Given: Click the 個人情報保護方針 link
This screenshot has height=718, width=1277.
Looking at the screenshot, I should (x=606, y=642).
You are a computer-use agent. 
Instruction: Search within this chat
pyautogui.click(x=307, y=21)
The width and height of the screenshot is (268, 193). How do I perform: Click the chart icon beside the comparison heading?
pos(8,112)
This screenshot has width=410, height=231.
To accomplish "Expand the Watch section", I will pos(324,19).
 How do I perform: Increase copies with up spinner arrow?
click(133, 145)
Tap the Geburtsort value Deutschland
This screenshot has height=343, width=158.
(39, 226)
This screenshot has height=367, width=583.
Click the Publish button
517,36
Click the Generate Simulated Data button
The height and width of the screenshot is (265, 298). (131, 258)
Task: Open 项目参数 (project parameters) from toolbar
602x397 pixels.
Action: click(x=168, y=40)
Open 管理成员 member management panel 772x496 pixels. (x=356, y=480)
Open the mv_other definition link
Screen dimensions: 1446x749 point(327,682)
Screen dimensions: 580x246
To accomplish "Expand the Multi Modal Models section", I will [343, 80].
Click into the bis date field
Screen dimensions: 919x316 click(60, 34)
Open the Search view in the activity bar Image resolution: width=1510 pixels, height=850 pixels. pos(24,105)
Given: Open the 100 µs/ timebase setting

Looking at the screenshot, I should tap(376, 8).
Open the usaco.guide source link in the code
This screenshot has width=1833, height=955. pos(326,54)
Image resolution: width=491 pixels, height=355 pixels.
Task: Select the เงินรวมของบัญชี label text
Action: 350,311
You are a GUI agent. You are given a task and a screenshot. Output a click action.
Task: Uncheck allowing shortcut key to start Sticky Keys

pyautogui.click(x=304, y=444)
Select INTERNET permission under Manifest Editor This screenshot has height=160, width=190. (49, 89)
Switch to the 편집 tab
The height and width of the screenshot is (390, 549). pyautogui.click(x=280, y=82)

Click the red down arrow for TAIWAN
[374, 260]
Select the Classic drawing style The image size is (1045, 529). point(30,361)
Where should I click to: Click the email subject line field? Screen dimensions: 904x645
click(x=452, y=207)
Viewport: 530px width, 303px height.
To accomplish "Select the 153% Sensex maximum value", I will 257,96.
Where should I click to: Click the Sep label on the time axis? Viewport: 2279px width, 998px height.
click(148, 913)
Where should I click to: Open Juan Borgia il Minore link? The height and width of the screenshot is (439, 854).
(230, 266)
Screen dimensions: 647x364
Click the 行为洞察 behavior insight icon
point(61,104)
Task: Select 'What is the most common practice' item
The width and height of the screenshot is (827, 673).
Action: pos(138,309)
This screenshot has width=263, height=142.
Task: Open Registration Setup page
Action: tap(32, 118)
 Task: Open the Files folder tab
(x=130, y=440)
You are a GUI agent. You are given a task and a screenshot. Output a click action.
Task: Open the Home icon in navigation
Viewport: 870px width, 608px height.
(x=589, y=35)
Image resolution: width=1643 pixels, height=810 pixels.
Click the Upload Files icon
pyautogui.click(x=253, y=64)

○ ○ ○ ○ ○

Please reproduce the records starting at the line that has "Given: Open the 100 µs/ timebase setting" and stopping after the line that has "Select the Classic", swapping "Sticky Keys" for "Filter Keys" and leaving everything else as it is.

Given: Open the 100 µs/ timebase setting

Looking at the screenshot, I should tap(376, 8).
Open the usaco.guide source link in the code
This screenshot has width=1833, height=955. pos(326,54)
Image resolution: width=491 pixels, height=355 pixels.
Task: Select the เงินรวมของบัญชี label text
Action: 350,311
You are a GUI agent. You are given a task and a screenshot. Output a click action.
Task: Uncheck allowing shortcut key to start Filter Keys

pyautogui.click(x=304, y=444)
Select INTERNET permission under Manifest Editor This screenshot has height=160, width=190. (49, 89)
Switch to the 편집 tab
The height and width of the screenshot is (390, 549). pyautogui.click(x=280, y=82)

Click the red down arrow for TAIWAN
[374, 260]
Select the Classic drawing style The image size is (1045, 529). point(30,361)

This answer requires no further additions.